#### Article:
::::::
Blast From The Past | Mystical Ninja: Starring Goemon

Chris Hyde
Blast From The Past, Mystical Ninja: Starring Goemon, Retro
Mystical Ninja Starring Goemon

Blast From The Past | Mystical Ninja: Starring Goemon

When I hark down memory lane to consider the next BFTP addition, there are a few things that run through my mind. There are a plethora of little titbits of games gone by that flood me with waves of nostalgia. These could be a particular section of a game that was unique, the characters or comedy within the game, or indeed the recalling of memories of when I was younger and playing said games – either alone or with friends and family. It is unusual for a game’s music to play so heavily on a fondness for a game, but for me that is one of the things that separates out Mystical Ninja: Starring Goemon from other games. And with it celebrating 15 years since its EU release this week, it felt like the right time to highlight to the masses a game that not only had very good, unique music, but was a game that was as mad as a box of frogs as well.

Mystical Ninja: Starring Goemon was a 3D platformer / adventure game that was an N64 exclusive way back in 1998. The central protagonist was the titular Goemon, a lad from Zazen Town, who with his friend Ebisumaru set out on an adventure to stop the Peach Mountain Shoguns from travelling across Japan and turning it into some gaudy array of theatres and stages on which they can perform. Throughout the game, they will meet fellow companions Yae – a female ninja – and Sasuke – a mechanical ninja robot – who will join them on their quest. They can even summon the giant robot Impact (who comes complete with his own camp theme tune) to battle against giant bosses. Think of a cross over between 1990s TV series Power Rangers and the Rig fight scenes in the Lost Planet series and you won’t be far from the mark. So yes, completely bonkers.

Blast From The Past | Mystical Ninja: Starring Goemon

The source of the craziness is born from the fact that this game is so overtly Japanese, and that’s not just because the story itself is set in the Land of the Rising Sun. The quirky fun that is so often represented in Japanese gaming culture is here in spades, and you just can’t help but fall in love with it. And the quirkiness extends not just in the random and fun nature of the story and characters but in the humour of the game as well. For example the entire point of the game is to prevent Japan from becoming a giant stage, but the game counters this by putting in canned audience laughter after character punch-lines, and cheers at the end of particular series of dialogues between key characters – as though the game itself is one big theatrical performance.
::::::
#### Dataset extract:
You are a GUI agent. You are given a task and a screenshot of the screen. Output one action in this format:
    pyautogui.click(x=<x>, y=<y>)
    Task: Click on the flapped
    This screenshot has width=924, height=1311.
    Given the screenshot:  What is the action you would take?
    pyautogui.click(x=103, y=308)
::::::
#### Goal:
According to the article on Mystical Ninja: Starring Goemon, what town is Goemon from?

#### Solution to the problem:
Zazen Town